I try to just highlight that he's a bullshitter. Whenever I ramble in that Trump voice, I'm hoping to just sort of subtly illustrate, like, this guy just has no idea what he's talking about. He just talks out of his ass and he's pure Americana. He is confidence without substance. He gives voice to that angry confidence and he doesn't have to be right. So, you know, whether or not my takes about Scooby Doo are correct or not, that's besides the point.
How did you decide to go for this sort of absurdist approach, as opposed to trying to imitate something he would actually talk about?

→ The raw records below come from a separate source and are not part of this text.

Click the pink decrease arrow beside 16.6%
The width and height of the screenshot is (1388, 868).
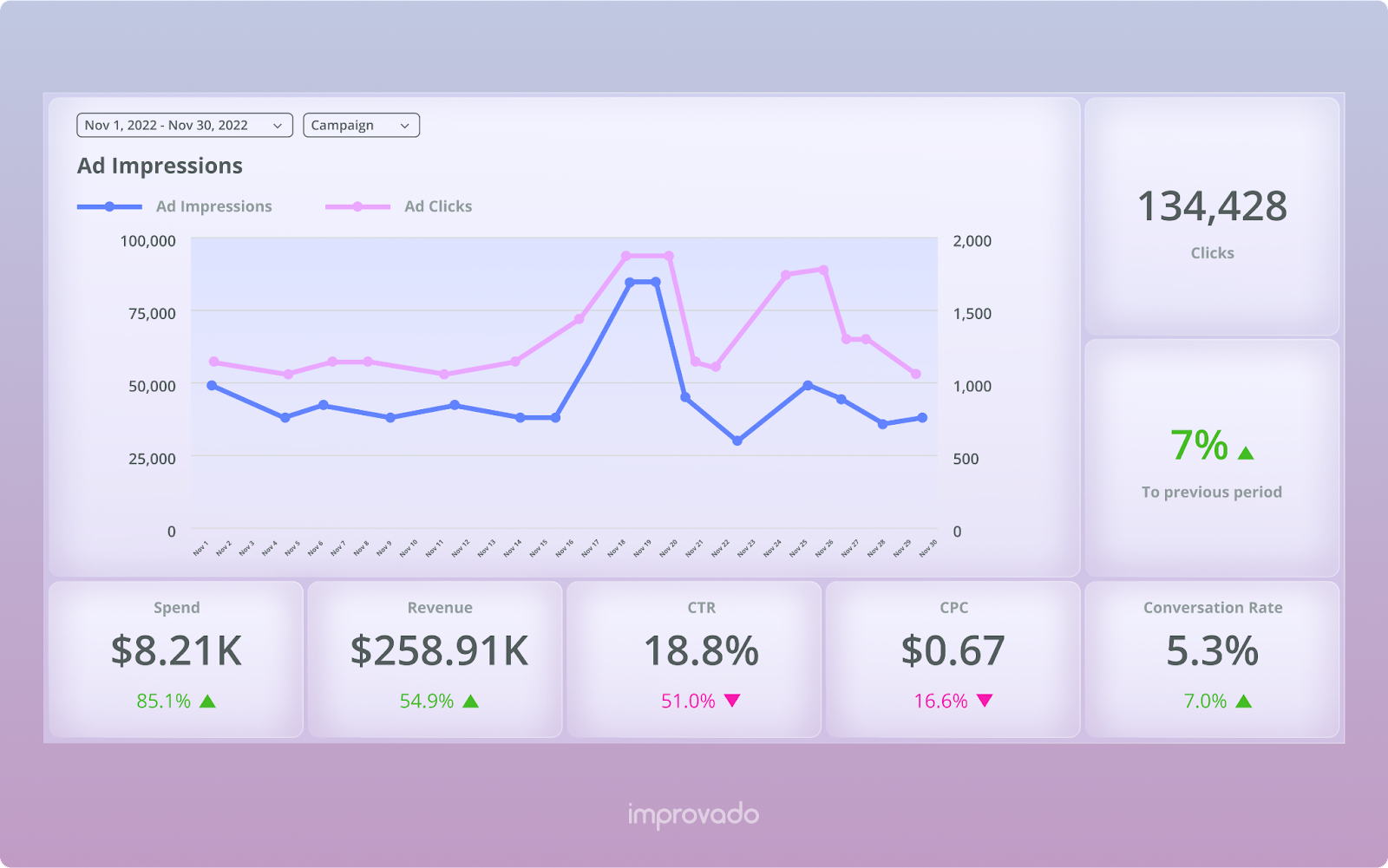985,701
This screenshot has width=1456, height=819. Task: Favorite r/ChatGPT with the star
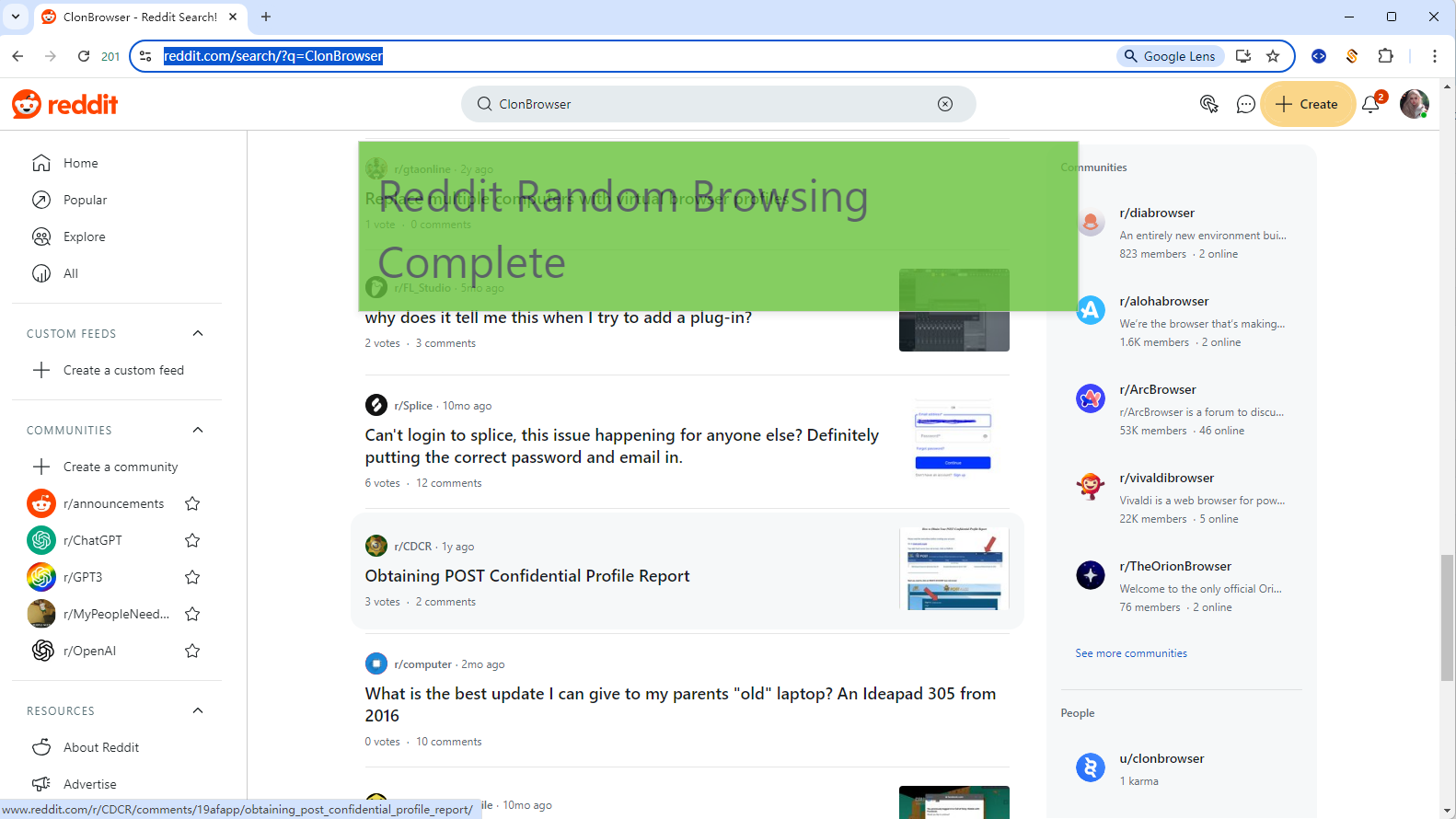coord(192,540)
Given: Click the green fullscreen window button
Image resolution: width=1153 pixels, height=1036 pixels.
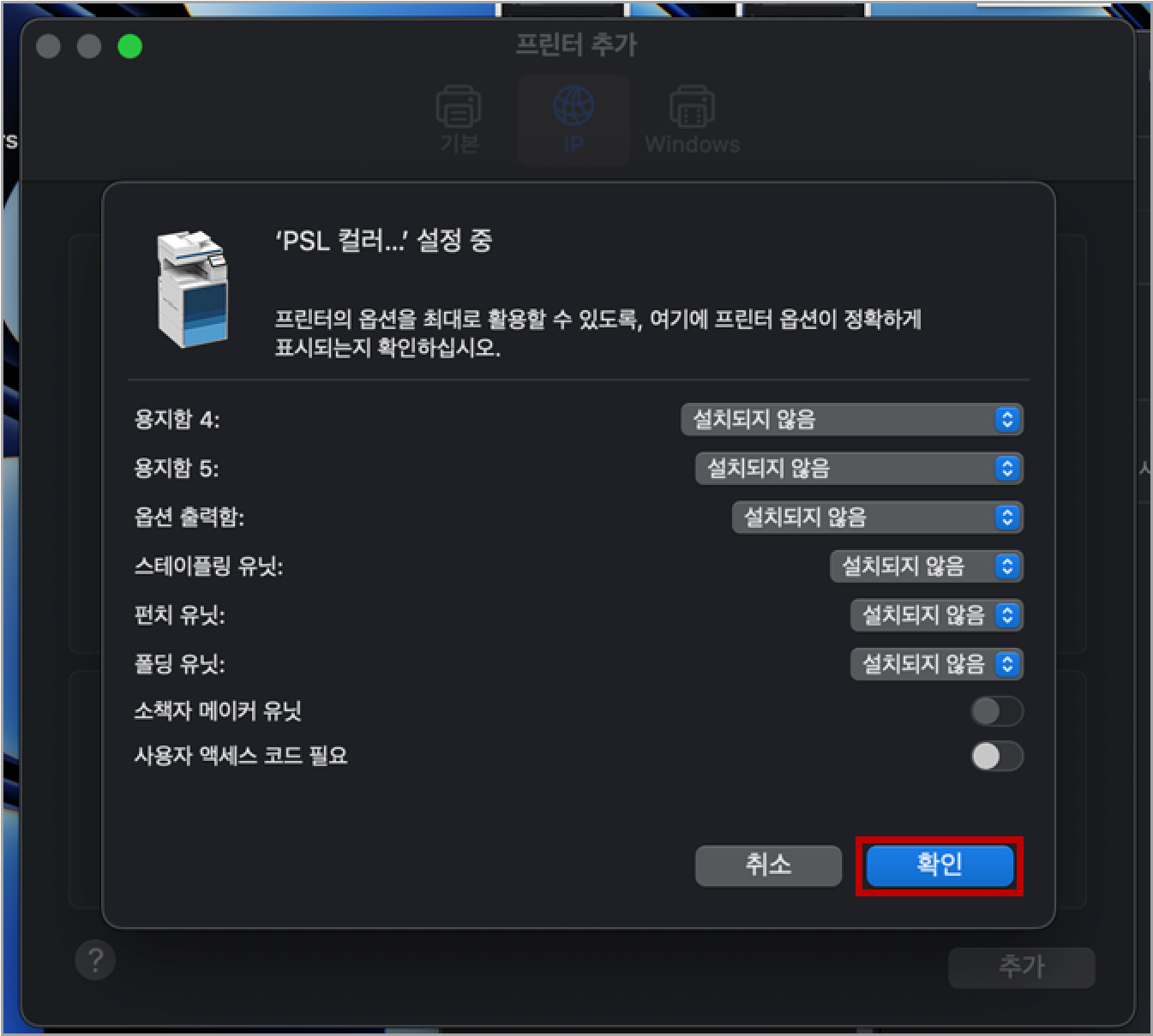Looking at the screenshot, I should (129, 46).
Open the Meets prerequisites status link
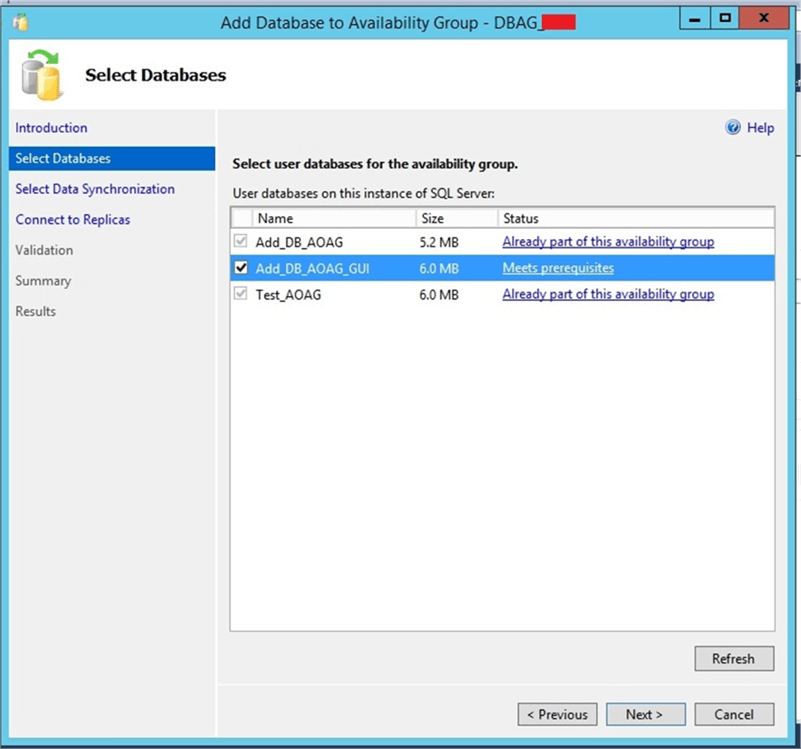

Before COVID, when I was doing my Trump bits in front of people, I could sort of feel when, if I was getting a little bit more serious about how he makes me feel, how he makes me feel separate from the Christians in my life, how he makes me feel queasy about the rise of fascism -- I just felt the audience pulling back. It doesn't make anybody feel good. I mean, he doesn't even make his supporters feel good. They feel like they're under attack all the time.
Ultimately my job as a comedian is more important than my feelings as a former evangelical or a leftist or whatever it is. I have a job to do, which is to make the maximum amount of people in the room happy for a moment and take them on a vacation from reality.
It's just cathartic for me to sort of take this Trump toy out and play with it and be silly with it. It defangs it a little bit, robs it a little bit of its mystique and power and I mean, as we're aware, he hates being made fun of. So I think I just find a sweet spot between how stupid he is and not bringing up the political realities that make us feel so queasy all day.